Analysis: Poll consistent with other polls showing small net swing to Labor in Tasmania, but not clearly sufficient for seat gains

The Examiner has commissioned a ReachTEL of the marginal Tasmanian federal seats of Bass (LIB, 4%) and Lyons (LIB, 1.2%) (see report here).  At this time the full data are not available online but they are present in the paper edition, albeit in a slightly garbled form.  The format of the polling is also unusual and requires some further discussion.  The poll has been reported as showing that Andrew Nikolic (Bass) and Eric Hutchinson (Lyons) would have been "comfortably returned" in an election held on Thursday.  My analysis agrees with the "returned" but disagrees about the "comfortably".

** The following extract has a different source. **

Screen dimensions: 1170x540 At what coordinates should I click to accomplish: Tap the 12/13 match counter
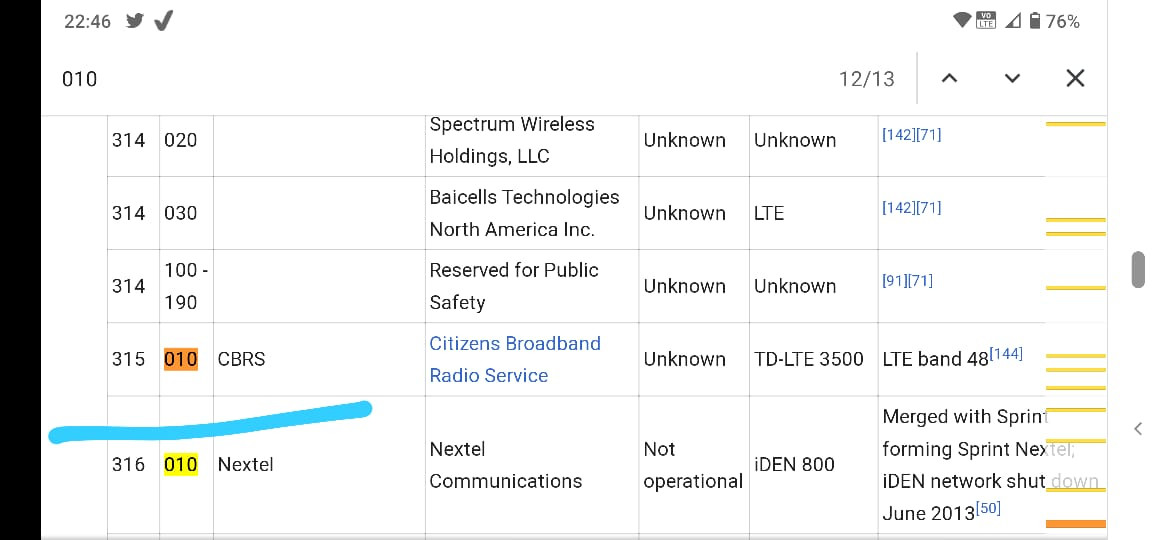[866, 78]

Normally ReachTEL seat polls either force the voting intention question, such that if the voter is undecided and does not pick a party they are excluded from the poll, or else they don't force it, such that if the voter says undecided then that response is excluded from the results.  In this case they have given the Undecided voter a second bite of the cherry, asking them "Being undecided to which of the following do you have even a slight leaning?"  The options then given are Liberal, Labor, The Greens and Other/Independent (I'm assuming in that order) though the Examiner's presentation has stuffed up slightly by omitting the Liberal option from Bass and including the Labor option twice and no Liberal option in Lyons.  As best I can tell, this is much the same as a poll with the hard undecided excluded, except that the voting intention question has been asked in two stages rather than one.

The normal standard in presentation of polling results is to present the figure with all leaning voters allocated to the party they are leaning to as the headline figure.  Many pollsters do not even publish the figures prior to prompting, though they are useful data.  In this case the use of the pre-prompting figures as the headline in the report, without any recalculation, has given the Liberals a more impressive-looking lead than they actually have.

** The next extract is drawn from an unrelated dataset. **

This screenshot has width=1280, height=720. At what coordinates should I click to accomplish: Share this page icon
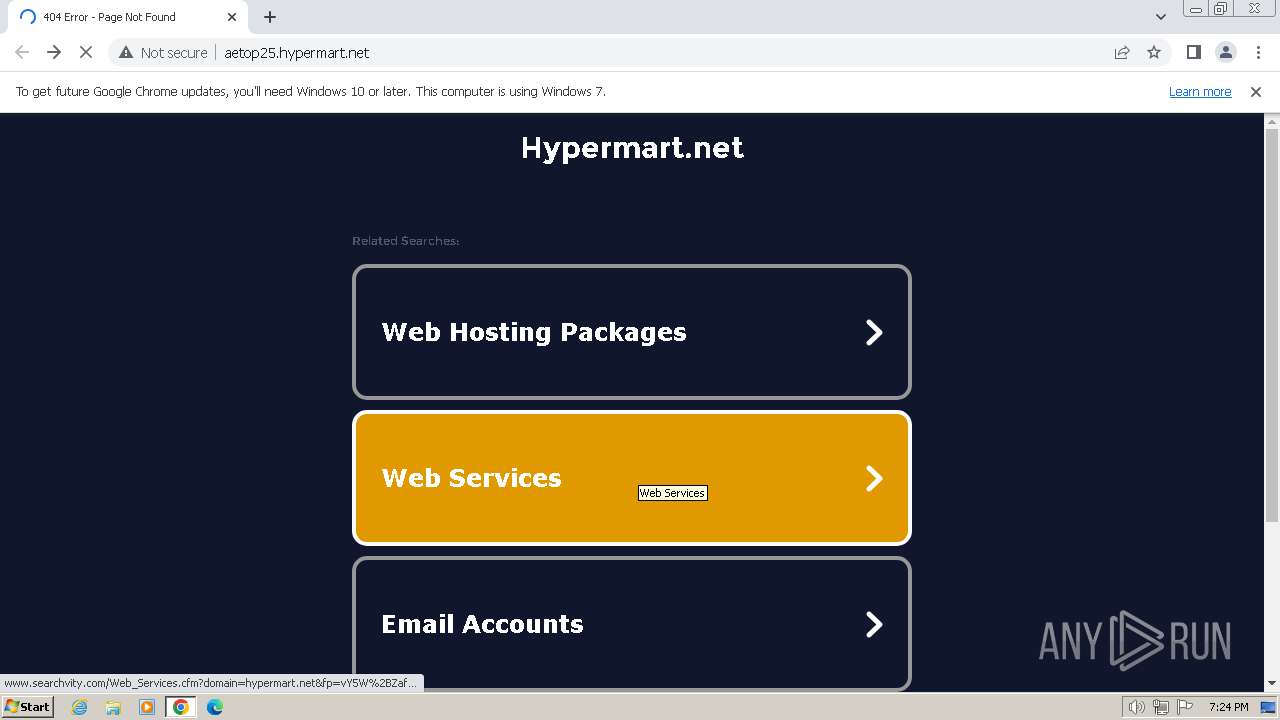tap(1122, 53)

This is what I think the poll would look like with undecided voters redistributed, and I have also included a 2PP estimate using the last election figures for these specific electorates.  (There is some uncertainty with the Others vote because PUP support has collapsed, but the Other/Independent votes in this poll are probably higher than would actually be recorded at an election anyway):


If repeated on election day these results would deliver a 3% 2PP swing to Labor in Bass and a 2% swing to the Liberals in Lyons.  It is quite unlikely that the seats would actually swing that much in opposite directions so a more likely reading is that the differences between the two mostly reflect margin of error movements in samples of just under 600 voters per electorate, and that overall the poll is showing a small swing to Labor across both electorates, unlikely to be sufficient to win either seat.  This is consistent with the federal Bludger Track readings for Tasmania, which currently have a statewide swing to Labor of 1.1%.  The other caution to be applied to the closeness of the Bass result is that the Labor vote is soft in this sample (with a large slice being "leaning" undecided voters), so Labor might not really be as competitive as 49:51.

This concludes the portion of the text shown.